_Work required_
Pull each line holding "agent" out of the entries below.

···

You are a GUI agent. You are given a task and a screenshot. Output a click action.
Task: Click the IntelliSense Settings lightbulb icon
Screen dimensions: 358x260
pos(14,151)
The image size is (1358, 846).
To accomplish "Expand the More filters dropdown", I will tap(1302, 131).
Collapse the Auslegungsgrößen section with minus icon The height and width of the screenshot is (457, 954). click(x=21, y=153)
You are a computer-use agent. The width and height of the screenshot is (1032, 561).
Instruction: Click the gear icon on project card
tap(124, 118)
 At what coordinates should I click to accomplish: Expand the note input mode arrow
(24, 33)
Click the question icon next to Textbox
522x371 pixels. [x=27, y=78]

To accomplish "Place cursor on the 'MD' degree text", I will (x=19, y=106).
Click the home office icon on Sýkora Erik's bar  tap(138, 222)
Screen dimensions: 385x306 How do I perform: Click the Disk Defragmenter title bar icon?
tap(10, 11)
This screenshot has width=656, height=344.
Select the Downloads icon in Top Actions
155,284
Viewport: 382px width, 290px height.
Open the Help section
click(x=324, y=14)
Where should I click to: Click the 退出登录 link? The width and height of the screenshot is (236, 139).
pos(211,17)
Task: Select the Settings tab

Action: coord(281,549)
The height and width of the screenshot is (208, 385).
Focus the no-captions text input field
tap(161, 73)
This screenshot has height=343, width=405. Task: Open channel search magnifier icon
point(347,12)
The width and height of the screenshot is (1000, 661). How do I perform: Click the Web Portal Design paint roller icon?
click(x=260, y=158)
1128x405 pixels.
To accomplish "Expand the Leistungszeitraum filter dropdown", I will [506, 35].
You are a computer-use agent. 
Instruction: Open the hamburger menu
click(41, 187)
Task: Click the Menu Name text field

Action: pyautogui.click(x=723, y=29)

···

_Task output_
You are a GUI agent. You are given a task and a screenshot. Output a click action.
You are a computer-use agent. The width and height of the screenshot is (1032, 561).
You are a computer-use agent. 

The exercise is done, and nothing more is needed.